Polri Dalami Tiga Ponsel Eks Kapolres Ngada: Dugaan Penyebaran Konten Asusila di Dark Web
Saat ditanya apakah ada keuntungan finansial yang diperoleh Fajar, Himawan menyebutkan bahwa hal itu masih dalam proses pendalaman.
Polri masih melakukan pemeriksaan terhadap tiga ponsel milik mantan Kapolres Ngada, AKBP Fajar Widyadharma Lukman Sumaatmaja, terkait dugaan tindak pidana asusila terhadap anak di bawah umur. Ketiga perangkat tersebut diduga digunakan untuk merekam serta menyebarkan konten asusila ke situs pornografi.
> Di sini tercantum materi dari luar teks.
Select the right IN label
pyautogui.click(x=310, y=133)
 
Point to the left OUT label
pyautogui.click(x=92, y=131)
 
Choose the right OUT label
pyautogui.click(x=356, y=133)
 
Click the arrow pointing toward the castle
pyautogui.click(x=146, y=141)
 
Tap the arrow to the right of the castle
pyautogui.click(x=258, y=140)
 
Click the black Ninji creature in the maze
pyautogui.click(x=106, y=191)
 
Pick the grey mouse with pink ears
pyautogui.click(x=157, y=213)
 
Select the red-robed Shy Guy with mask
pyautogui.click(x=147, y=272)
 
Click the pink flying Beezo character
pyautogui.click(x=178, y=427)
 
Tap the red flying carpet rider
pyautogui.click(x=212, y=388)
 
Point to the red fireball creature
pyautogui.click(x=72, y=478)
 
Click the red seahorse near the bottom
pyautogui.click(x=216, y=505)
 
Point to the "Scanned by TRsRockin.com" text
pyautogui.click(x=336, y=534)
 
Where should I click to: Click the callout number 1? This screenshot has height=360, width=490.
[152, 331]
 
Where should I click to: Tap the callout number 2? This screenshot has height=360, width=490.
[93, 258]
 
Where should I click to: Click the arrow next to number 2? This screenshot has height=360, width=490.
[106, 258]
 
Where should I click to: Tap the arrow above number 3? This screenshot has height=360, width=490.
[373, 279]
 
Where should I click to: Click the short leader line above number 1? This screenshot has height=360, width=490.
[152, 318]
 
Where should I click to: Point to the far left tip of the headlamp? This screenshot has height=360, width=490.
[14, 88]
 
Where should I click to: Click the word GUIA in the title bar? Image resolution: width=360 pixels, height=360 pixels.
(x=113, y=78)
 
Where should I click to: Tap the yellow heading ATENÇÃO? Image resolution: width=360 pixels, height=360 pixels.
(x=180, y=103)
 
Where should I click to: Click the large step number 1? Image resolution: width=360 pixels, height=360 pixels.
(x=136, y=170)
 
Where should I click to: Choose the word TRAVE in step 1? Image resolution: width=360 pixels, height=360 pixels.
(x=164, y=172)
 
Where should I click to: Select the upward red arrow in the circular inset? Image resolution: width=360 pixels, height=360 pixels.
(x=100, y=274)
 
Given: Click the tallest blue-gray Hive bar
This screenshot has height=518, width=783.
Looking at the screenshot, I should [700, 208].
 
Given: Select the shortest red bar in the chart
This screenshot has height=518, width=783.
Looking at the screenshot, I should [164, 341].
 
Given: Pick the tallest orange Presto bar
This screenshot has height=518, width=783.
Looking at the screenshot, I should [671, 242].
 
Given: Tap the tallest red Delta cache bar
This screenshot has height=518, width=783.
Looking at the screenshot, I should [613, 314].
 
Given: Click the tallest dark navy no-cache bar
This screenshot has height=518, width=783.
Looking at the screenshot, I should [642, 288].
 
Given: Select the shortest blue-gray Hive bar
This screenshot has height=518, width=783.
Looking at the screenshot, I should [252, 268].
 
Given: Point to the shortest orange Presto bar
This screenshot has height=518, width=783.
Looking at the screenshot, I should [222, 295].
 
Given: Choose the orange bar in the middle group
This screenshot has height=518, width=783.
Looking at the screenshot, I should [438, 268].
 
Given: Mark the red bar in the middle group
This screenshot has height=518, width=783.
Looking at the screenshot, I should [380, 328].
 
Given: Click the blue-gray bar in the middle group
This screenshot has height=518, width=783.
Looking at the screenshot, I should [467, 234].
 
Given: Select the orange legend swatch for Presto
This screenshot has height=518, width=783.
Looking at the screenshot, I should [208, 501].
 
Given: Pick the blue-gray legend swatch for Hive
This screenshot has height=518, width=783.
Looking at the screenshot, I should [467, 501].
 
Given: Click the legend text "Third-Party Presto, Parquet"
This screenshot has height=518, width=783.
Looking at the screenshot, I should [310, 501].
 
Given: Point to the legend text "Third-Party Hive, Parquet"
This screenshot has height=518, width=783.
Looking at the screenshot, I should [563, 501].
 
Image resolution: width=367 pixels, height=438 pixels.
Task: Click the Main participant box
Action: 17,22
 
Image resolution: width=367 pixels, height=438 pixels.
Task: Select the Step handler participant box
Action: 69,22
Direktur Tindak Pidana Siber (Dir Tipidsiber) Bareskrim Polri, Brigjen Himawan Bayu Aji mengungkapkan, pemeriksaan masih berlangsung di Laboratorium Forensik (Labfor) Polri.
“Sebentar lagi hasilnya keluar, karena kita menunggu analisis lengkap dari tiga handphone tersebut. RAM-nya cukup besar, sehingga butuh waktu untuk memeriksa keseluruhan data. Nanti kalau sudah lengkap baru kami sampaikan,” ujar Himawan dalam konferensi pers di Bareskrim Polri, Jakarta Selatan, Rabu (19/3).
Saat ditanya apakah ada keuntungan finansial yang diperoleh Fajar dari pengunggahan video tersebut, Himawan menyebutkan bahwa hal itu masih dalam proses pendalaman.
“Nanti kita lihat apakah di dalam perangkat tersebut ada bukti transaksi hasil penjualan konten. Kami juga akan menelusuri aliran dananya. Harap bersabar,” tambahnya.
Kasus Berlapis: Narkoba dan Asusila
AKBP Fajar Widyadharma Lukman Sumaatmaja resmi ditahan atas kasus narkoba dan pencabulan terhadap empat korban, yang terdiri dari tiga anak di bawah umur dan satu orang dewasa.
Karo Penmas Divisi Humas Polri, Brigjen Trunoyudo Wisnu Andiko, menegaskan bahwa motif tindakan asusila yang dilakukan oleh Fajar masih dalam proses penyelidikan.
“Motif itu hanya diketahui oleh tersangka. Namun, kami tetap melakukan pendalaman dengan berbagai metode, termasuk observasi psikologis, untuk memahami alasan di balik tindakan tersebut,” ujar Trunoyudo di Mabes Polri, Jakarta Selatan, Kamis (13/3).
Polri menduga Fajar tidak hanya mencabuli para korban, tetapi juga merekam aksi tersebut dan mengunggahnya ke situs atau forum pornografi anak di dark web. Penyelidikan lebih lanjut masih berlangsung guna mengungkap jaringan yang terlibat serta potensi pelanggaran lain yang dilakukan oleh tersangka.